When the Blue commander issued an ultimatum to Red to surrender or
face destruction, Van Riper took the initiative, issuing attack orders via
the morning call to prayer broadcast from the minarets of his country’s
mosques. His force’s small boats and aircraft sped into action

“By that time there wasn’t enough time left to intercept them,” Oakley
said. As a result of Van Riper’s cunning, much of the Blue navy ended up at
the bottom of the ocean. The Joint Forces Command officials had to stop
the exercise and “refloat” the fleet in order to continue, Oakley said.

Mayer said the war game’s complexity precluded it being a completely
free-play exercise.

“In anything this size, certain things are scripted, and you have to execute
in a certain way, or you’ll never be able to bring it all together,” he said.
“Gen. Van Riper apparently feels he was too constrained. I can only say
there were certain parts where he was not constrained, and then there
were parts where he was in order to facilitate the conduct of the
experiment and certain exercise pieces that were being done.”

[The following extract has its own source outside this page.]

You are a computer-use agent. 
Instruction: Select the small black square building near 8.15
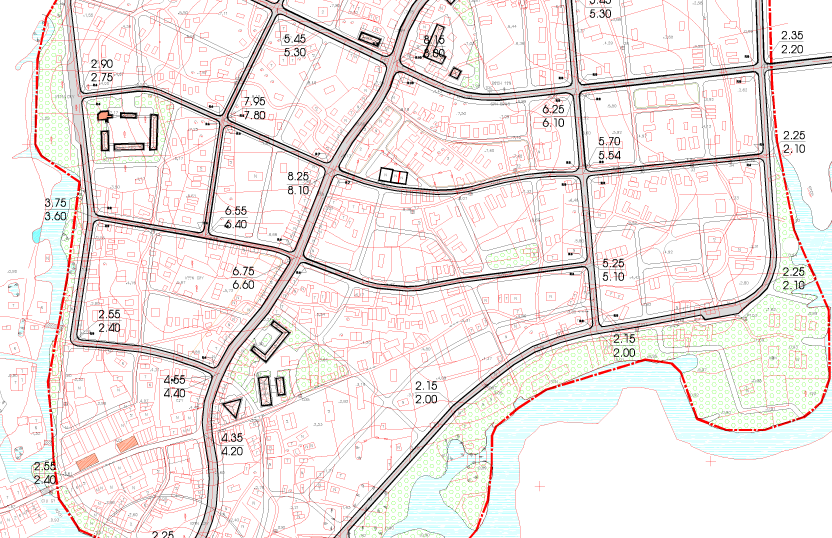coord(455,72)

In contrast to Kernan’s emphasis that “the OPFOR has the ability to win,”
the admiral said the exercise “wasn’t about winning or losing.”

“It was about can we better plan, better organize, and make quicker,
better informed decisions,” he said. “That is really a different question,
rather than the rolling of the dice outcome of whether it was a Blue or a
Red thumbs up.

“Blue play and Red play was merely to facilitate the experiment and enable
it to look at the different pieces. It was not to see who would win.”

But by preventing the Opposing Force from employing the full range of its
capabilities, Van Riper said, Joint Forces Command sacrificed intellectual
rigor on the altar of expedience. In an Aug. 14 e-mail he sent to
“professional friends” — a copy of which was obtained by Army Times —
Van Riper expressed bitter frustration with what he viewed as the
experiment’s failure to challenge the command’s future war-fighting
concepts, of which he acknowledged he had been “a vocal critic.”

“Unfortunately, in my opinion, neither the construct nor the conduct of
the exercise allowed for the concepts of rapid decisive operations,
effects-based operations, or operational net assessment to be properly
assessed,” he wrote. “… [I]t was in actuality an exercise that was almost
entirely scripted to ensure a Blue ‘win.’ ”

Van Riper said this approach ran counter to his notion of how an
experiment should function. “You don’t come to a conclusion beforehand
and then work your way to that conclusion. You see how the thing plays
out,” he said.

Retired Army Col. Bob Killebrew, an experienced war-game participant who
did not take part in Millennium Challenge, echoed this view. “If you want a
true research game, one that really tests things and stresses concepts,
Red has to be allowed to win,” he said.

But as the war game developed, Van Riper said it became apparent to him
that Joint Forces Command officials had little interest in putting their new
concepts to the test.

“I could see the way the briefings were going — that these concepts were
going to be validated,” he said.

Navy Capt. John Carman, Joint Forces Command spokesman, said the
experiment had properly validated all the major concepts. The command
already was drafting recommendations based on the experiment’s results
in such areas as doctrine, training and procurement that would be
forwarded to Air Force Gen. Richard Myers, the chairman of the Joint
Chiefs of Staff, he said.

This is exactly what Van Riper feared would happen. “My main concern
was we’d see future forces trying to use these things when they’ve never
been properly grounded in any sort of an experiment,” he said.

A retired colonel familiar with the JFCOM concepts said Van Riper’s
concerns were well-founded. “I don’t have a problem with the ideas,” said
the colonel, who declined to be identified. “I do have a problem with the
fact that we’re trying to suggest somehow that we’ve validated them, and
now it’s time to pay for them. We’re going to buy them — that’s bullshit.”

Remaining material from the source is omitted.